**Lines of data**
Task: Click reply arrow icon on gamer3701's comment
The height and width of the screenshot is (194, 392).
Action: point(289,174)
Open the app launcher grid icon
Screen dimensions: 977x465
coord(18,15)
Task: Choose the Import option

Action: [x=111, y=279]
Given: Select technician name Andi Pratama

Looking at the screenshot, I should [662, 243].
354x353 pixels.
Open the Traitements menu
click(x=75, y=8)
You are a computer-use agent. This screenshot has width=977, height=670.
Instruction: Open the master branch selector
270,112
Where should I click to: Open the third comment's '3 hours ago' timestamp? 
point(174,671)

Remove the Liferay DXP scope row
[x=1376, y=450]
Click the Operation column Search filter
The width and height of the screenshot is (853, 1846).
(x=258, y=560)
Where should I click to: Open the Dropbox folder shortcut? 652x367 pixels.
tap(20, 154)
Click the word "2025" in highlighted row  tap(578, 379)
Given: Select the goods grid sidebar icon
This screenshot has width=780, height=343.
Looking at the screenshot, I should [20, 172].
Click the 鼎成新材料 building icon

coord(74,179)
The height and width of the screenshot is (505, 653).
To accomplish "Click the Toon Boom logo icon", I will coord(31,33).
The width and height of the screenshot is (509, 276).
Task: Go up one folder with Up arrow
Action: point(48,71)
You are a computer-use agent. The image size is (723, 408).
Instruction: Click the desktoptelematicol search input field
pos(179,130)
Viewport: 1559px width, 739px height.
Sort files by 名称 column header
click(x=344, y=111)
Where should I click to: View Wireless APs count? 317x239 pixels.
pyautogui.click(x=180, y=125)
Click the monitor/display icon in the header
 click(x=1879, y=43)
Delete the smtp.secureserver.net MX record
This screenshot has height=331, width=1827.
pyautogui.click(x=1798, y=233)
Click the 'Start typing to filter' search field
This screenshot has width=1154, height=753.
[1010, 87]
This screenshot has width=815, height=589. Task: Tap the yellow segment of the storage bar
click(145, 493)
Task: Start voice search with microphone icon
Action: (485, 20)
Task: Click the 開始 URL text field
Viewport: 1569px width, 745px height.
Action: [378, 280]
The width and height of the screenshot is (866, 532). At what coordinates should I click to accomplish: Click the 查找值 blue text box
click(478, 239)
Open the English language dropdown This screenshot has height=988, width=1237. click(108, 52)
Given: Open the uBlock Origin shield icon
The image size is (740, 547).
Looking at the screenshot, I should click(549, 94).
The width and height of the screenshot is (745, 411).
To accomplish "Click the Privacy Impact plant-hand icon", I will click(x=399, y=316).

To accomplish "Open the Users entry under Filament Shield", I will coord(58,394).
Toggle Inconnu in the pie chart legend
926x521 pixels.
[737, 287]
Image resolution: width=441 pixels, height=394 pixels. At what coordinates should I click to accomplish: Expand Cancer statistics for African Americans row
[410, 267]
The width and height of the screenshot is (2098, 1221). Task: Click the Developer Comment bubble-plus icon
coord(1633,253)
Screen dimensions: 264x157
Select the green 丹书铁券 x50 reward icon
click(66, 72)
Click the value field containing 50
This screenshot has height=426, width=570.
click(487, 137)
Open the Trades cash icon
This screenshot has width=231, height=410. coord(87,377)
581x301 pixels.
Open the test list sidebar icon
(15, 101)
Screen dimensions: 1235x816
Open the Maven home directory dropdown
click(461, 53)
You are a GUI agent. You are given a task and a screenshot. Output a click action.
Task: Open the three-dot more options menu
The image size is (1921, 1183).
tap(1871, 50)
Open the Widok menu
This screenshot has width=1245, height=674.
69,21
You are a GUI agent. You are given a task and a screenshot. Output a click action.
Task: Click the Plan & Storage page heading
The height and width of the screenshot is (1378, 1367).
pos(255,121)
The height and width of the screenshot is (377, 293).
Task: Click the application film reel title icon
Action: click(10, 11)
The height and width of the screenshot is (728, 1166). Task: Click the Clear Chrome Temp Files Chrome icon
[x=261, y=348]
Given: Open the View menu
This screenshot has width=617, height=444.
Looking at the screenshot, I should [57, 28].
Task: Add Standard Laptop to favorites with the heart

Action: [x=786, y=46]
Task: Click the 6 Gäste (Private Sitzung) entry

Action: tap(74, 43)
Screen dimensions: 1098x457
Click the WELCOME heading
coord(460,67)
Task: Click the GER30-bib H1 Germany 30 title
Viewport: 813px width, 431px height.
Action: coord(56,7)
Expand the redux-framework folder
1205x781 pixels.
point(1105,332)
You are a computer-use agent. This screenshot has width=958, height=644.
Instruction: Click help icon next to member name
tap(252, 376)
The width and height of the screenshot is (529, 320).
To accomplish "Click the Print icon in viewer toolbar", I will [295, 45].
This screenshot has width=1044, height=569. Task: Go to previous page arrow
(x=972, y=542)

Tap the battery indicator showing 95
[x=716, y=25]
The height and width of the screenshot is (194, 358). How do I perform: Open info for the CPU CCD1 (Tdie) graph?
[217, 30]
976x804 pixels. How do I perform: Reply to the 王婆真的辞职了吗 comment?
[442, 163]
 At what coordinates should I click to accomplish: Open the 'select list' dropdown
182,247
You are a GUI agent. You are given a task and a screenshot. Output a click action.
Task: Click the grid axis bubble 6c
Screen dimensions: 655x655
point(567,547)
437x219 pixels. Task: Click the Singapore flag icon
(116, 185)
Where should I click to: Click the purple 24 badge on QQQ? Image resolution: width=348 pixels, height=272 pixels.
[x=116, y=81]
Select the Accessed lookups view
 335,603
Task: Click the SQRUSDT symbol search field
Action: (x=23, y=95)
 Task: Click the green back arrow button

**Exercise requirements**
Please copy out the part of the lines of data that begins with the line containing "581x301 pixels." and ends with the line containing "Action: [x=786, y=46]", both of those lines included.

**Solved exercise**
581x301 pixels.
Open the test list sidebar icon
(15, 101)
Screen dimensions: 1235x816
Open the Maven home directory dropdown
click(461, 53)
You are a GUI agent. You are given a task and a screenshot. Output a click action.
Task: Open the three-dot more options menu
The image size is (1921, 1183).
tap(1871, 50)
Open the Widok menu
This screenshot has width=1245, height=674.
69,21
You are a GUI agent. You are given a task and a screenshot. Output a click action.
Task: Click the Plan & Storage page heading
The height and width of the screenshot is (1378, 1367).
pos(255,121)
The height and width of the screenshot is (377, 293).
Task: Click the application film reel title icon
Action: click(10, 11)
The height and width of the screenshot is (728, 1166). Task: Click the Clear Chrome Temp Files Chrome icon
[x=261, y=348]
Given: Open the View menu
This screenshot has width=617, height=444.
Looking at the screenshot, I should [57, 28].
Task: Add Standard Laptop to favorites with the heart

Action: [x=786, y=46]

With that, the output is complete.